One thing I’ve learned the last few weeks, is that I play poker **dramatically** better when I’m really really tired…
Seth has been pushing me to keep playing long past I normally would ever play (because he’s not ready to leave yet),
and every single time he’s done that I’ve actually gone on big winning streaks and made some amazing calls on people’s hands…I’ve shocked the shit out of people…
It’s become so undeniable, on the way home Seth brought it up and he thinks it’s because I get so tired I don’t have the energy to second guess myself…he’s probably right…
I normally don’t play much poker…I’ve made money here and there over the years but not like these extreme fatigue sessions when I’ve crushed the entire table–
Last night I kept begging Seth to leave I was so tired and I didn’t want to get an Uber to leave myself because I didn’t want to be followed with money then I kept winning more money which made me really not want to leave by myself so it became this tortuous and brutal cycle–
(Which finally ended when Seth felted one too many times and was finally ready to leave…Seth kept losing of course and I could tell he was going to keep losing because he was playing a lot worse than he was admitting to himself, so I knew the losses were going to continue which was part of the reason I wanted to go and i was siting there winning more and more…talk about bugging him…it’s starting to become an issue between us…poker is his thing and even though it’s how we met originally 14 or 15 years ago (he worked at the Palazzo so he went to the weekly poker game), I can tell he feels poker’s something he’s better at then me but it’s becoming clear that might not be the case…)

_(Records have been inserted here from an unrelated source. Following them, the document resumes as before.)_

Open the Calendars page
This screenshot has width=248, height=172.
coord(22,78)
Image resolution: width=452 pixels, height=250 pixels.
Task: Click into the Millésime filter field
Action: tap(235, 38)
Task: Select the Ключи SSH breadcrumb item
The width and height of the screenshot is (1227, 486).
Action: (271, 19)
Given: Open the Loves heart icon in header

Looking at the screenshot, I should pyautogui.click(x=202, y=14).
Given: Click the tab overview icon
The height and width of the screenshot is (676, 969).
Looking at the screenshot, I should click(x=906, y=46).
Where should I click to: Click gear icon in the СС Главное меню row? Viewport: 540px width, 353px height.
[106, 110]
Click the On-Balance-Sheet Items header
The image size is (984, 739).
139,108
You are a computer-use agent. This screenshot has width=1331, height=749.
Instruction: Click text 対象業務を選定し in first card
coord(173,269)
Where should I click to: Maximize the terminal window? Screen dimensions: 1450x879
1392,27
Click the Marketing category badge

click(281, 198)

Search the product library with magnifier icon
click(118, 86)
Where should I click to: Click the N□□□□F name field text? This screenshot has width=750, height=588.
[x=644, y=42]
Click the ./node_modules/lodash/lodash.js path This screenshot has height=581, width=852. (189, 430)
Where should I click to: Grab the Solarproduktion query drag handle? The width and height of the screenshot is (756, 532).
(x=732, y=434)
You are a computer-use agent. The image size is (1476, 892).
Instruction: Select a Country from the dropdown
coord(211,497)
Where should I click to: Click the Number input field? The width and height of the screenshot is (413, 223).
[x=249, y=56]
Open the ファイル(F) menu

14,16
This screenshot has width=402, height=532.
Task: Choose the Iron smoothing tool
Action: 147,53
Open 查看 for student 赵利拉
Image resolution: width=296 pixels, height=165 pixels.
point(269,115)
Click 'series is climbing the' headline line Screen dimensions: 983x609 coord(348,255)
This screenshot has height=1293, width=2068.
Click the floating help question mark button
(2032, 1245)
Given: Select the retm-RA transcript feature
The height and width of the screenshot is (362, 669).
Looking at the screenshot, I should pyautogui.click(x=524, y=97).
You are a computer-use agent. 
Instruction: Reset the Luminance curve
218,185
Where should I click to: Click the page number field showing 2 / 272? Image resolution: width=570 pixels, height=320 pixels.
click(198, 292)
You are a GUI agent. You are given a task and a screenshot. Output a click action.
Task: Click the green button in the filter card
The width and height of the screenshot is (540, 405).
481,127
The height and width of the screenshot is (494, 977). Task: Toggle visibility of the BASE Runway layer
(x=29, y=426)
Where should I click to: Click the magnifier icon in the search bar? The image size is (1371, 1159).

I keep trying to attribute my winnings to luck…’you’re running so bad/wow you got so unlucky’
Through these cycles of misery, it’s become undeniably apparent I play my best when I’m so tired I can barely see straight and I’m about to pass out..so weird…I’m feeling so fucking awful right now there’s no way I’m going to do this to myself anymore tho…I can’t keep doing this to myself…I literally thought I could kill myself behaving this way, my health isn’t the best on a good day, this is pushing me too much…
I wonder about the biology of the mind behind this sleep deprived decision making process though…maybe I just need to take a Valium sometimes to relax, to slow my brain down…over the last few weeks (since i was fully vaccinated :), I’ve literally had 4 or 5 of these crushing fatigue late night sessions,
so it’s very apparent this poker playing better intensely sleep deprived isn’t an accident or a one time thing…
I wonder…playing exceptionally when I’m stone cold tired…
There’s got to be a biological explanation…maybe the fatigue is overriding any anxiety I normally experience? I’m too tired to doubt myself…too tired to care? (?)